Marsh, Aon and Willis are in negotiations with New York State regulators to reinstate contigent commissions, banned in 2005 due to conflict-of-interest concerns, a development that could restore significant revenue the commissions once generated but also place the insured at a disadvantage.

According to the Wall Street Journal, State regulators are conducting negotiations to revise, or even lift, the 2005 ban on "contingent commissions" as measured by revenue. Contingent commissions are paid by insurers to brokers and are based on factors such as how much business a broker brings to an insurer and how profitable it is.

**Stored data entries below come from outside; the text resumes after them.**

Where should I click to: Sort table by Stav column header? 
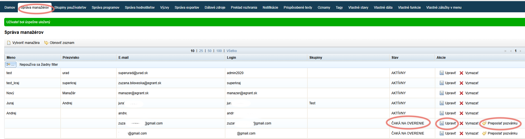[395, 58]
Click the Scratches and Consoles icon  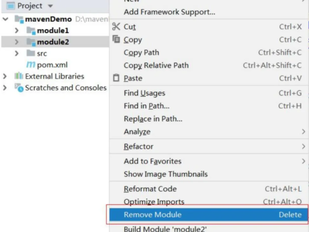coord(19,88)
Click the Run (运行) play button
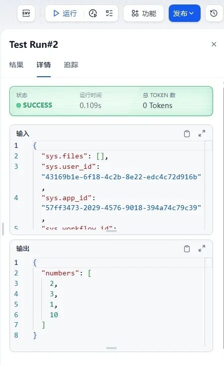 pos(65,13)
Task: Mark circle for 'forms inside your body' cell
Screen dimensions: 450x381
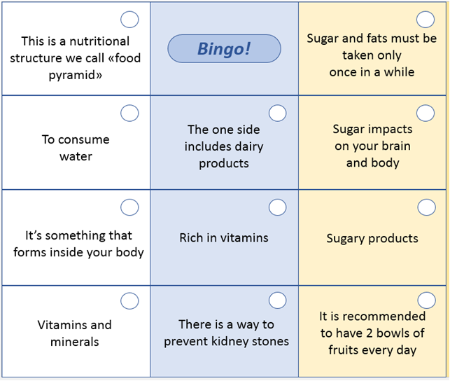Action: (x=129, y=207)
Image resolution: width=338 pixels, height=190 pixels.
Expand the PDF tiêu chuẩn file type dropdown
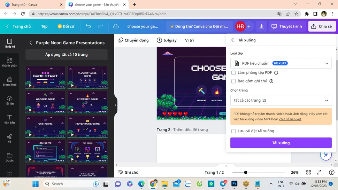(x=281, y=63)
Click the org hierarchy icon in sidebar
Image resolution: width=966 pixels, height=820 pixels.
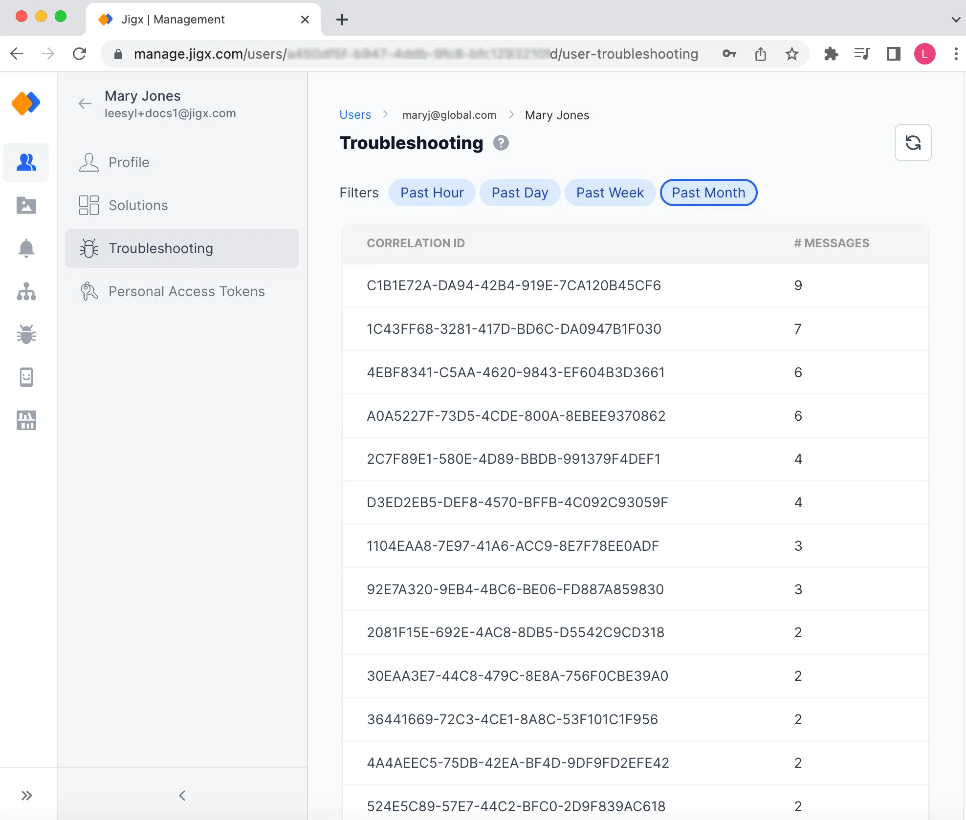tap(27, 290)
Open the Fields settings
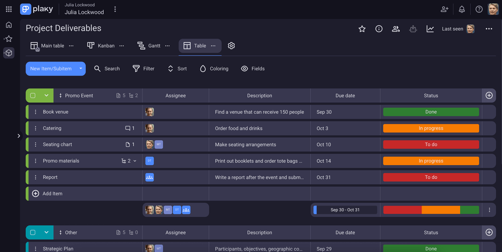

In 2005, then New York State Attorney General Eliot Spitzer's investigation alleged that some Marsh brokers were rigging bidding to favor certain insurers. The Attorney General’s office alleged that Marsh was steering business to insurers that paid Marsh big contingent-commissions payments common in the industry. Marsh settled Mr. Spitzer's complaint in 2005 by paying $850 million into a fund to compensate clients, without admitting or denying the allegations.

If the bans are lifted, Arthur Gallagher will add $10 million to its annual revenue; Barclays Capital estimates that the commissions could add an additional $254 million in annual revenue for Marsh, $51 million for Aon, and $40 million for Willis. According to the report in the WSJ, Marsh collected $845 million in contingent commissions in 2003, out of $11.6 billion in revenue that year.